Posted by Michael Malak <mi...@yahoo.com.INVALID>.
I see you've been burning the midnight oil.

      From: Reynold Xin <rx...@databricks.com>
 To: "dev@spark.apache.org" <de...@spark.apache.org> 
 Sent: Friday, April 1, 2016 1:15 AM
 Subject: [discuss] using deep learning to improve Spark
   
Hi all,
Hope you all enjoyed the Tesla 3 unveiling earlier tonight.

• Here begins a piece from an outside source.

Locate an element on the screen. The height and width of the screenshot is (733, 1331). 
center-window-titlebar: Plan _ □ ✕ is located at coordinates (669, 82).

I'd like to bring your attention to a project called DeepSpark that we have been working on for the past three years. We realized that scaling software development was challenging. A large fraction of software engineering has been manual and mundane: writing test cases, fixing bugs, implementing features according to specs, and reviewing pull requests. So we started this project to see how much we could automate.
After three years of development and one year of testing, we now have enough confidence that this could work well in practice. For example, Matei confessed to me today: "It looks like DeepSpark has a better understanding of Spark internals than I ever will. It updated several pieces of code I wrote long ago that even I no longer understood.”

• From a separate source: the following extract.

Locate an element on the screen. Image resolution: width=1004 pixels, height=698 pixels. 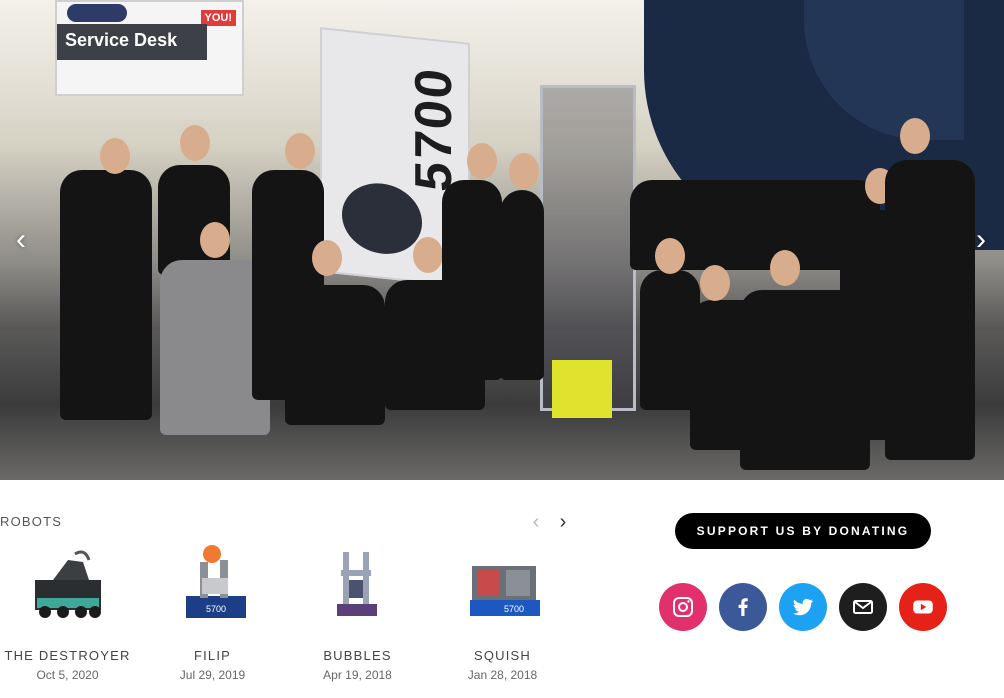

I think it's time to discuss as a community about how we want to continue this project to ensure Spark is stable, secure, and easy to use yet able to progress as fast as possible. I'm still working on a more formal design doc, and it might take a little bit more time since I haven't been able to fully grasp DeepSpark's capabilities yet. Based on my understanding right now, I've written a blog post about DeepSpark here: https://databricks.com/blog/2016/04/01/unreasonable-effectiveness-of-deep-learning-on-spark.html

Please take a look and share your thoughts. Obviously, this is an ambitious project and could take many years to fully implement. One major challenge is cost. The current Spark Jenkins infrastructure provided by the AMPLab has only 8 machines, but DeepSpark uses 12000 machines. I'm not sure whether AMPLab or Databricks can fund DeepSpark's operation for a long period of time. Perhaps AWS can help out here. Let me know if you have other ideas.